• MEPs want better quality biofuels as EU’s 10% target faces further attack

    The European Parliament's environment committee says biofuels must be 60% better than fossil fuels if they are to count towards EU fuel consumption targets.

    The Commission has proposed that life-cycle carbon emissions savings from biofuels must be 35% compared with fossil fuels to count, but after discussing the EU’s proposed renewable energy directive, the committee said the target should be 45% immediately, and 60% by 2015.

    The harder stance taken by the committee could be significant in determining the viability of the EU’s target that 10% of transport fuels must come from biomass by 2020. If biofuels have to meet strict sustainability criteria and be 50% better than fossil fuels, the market for such fuels may fail to grow.

    The 10% target has come under further attack, with leading officials in France, Italy and Great Britain saying it will have to be revised, and MEPs saying it should come down to 4%.
    The strongest comment came from France’s ecology minister Nathalie Kosciusko-Morizet, who said the target was ‘probably a mistake’ and that it will have to be ‘called into question or postponed’.

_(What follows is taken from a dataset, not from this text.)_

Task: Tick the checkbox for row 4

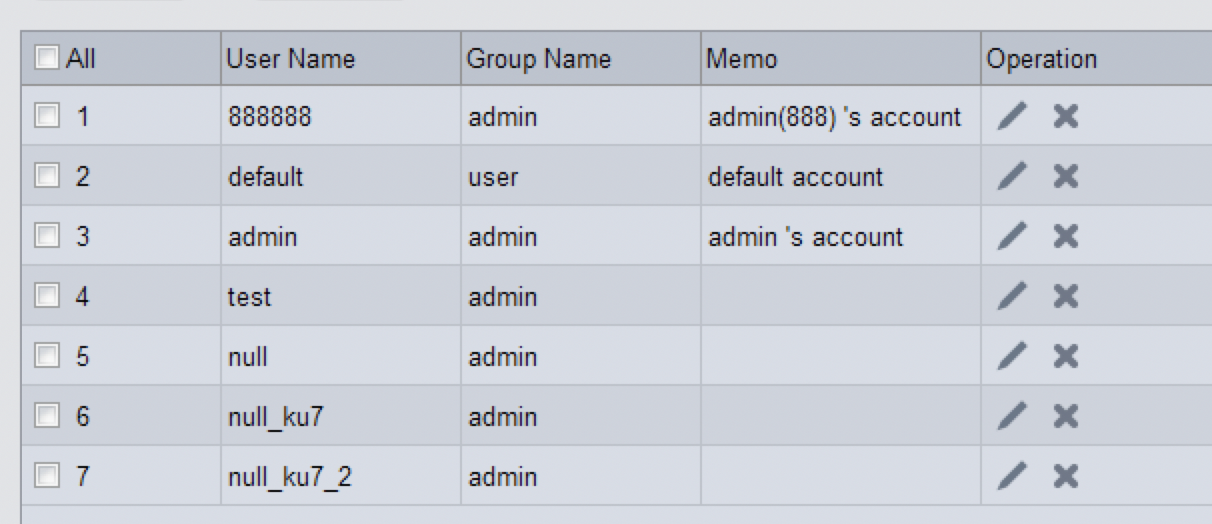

    Italy’s economic development minister Claudio Scajola said the target was set ‘with too much haste’ and was ‘not reachable’, while a review of biofuels for the British government said increasing demand for them contributes to rising prices for some foods and that the introduction of biofuels should be slowed until effective controls are in place to prevent land use change and higher food prices.

    • The Commission is taking legal action against biodiesel imports from America, saying it has ‘sufficient evidence’ that the fuel has been made with the help of subsidies to the US biodiesel industry and that bio-diesel is being dumped on the European market.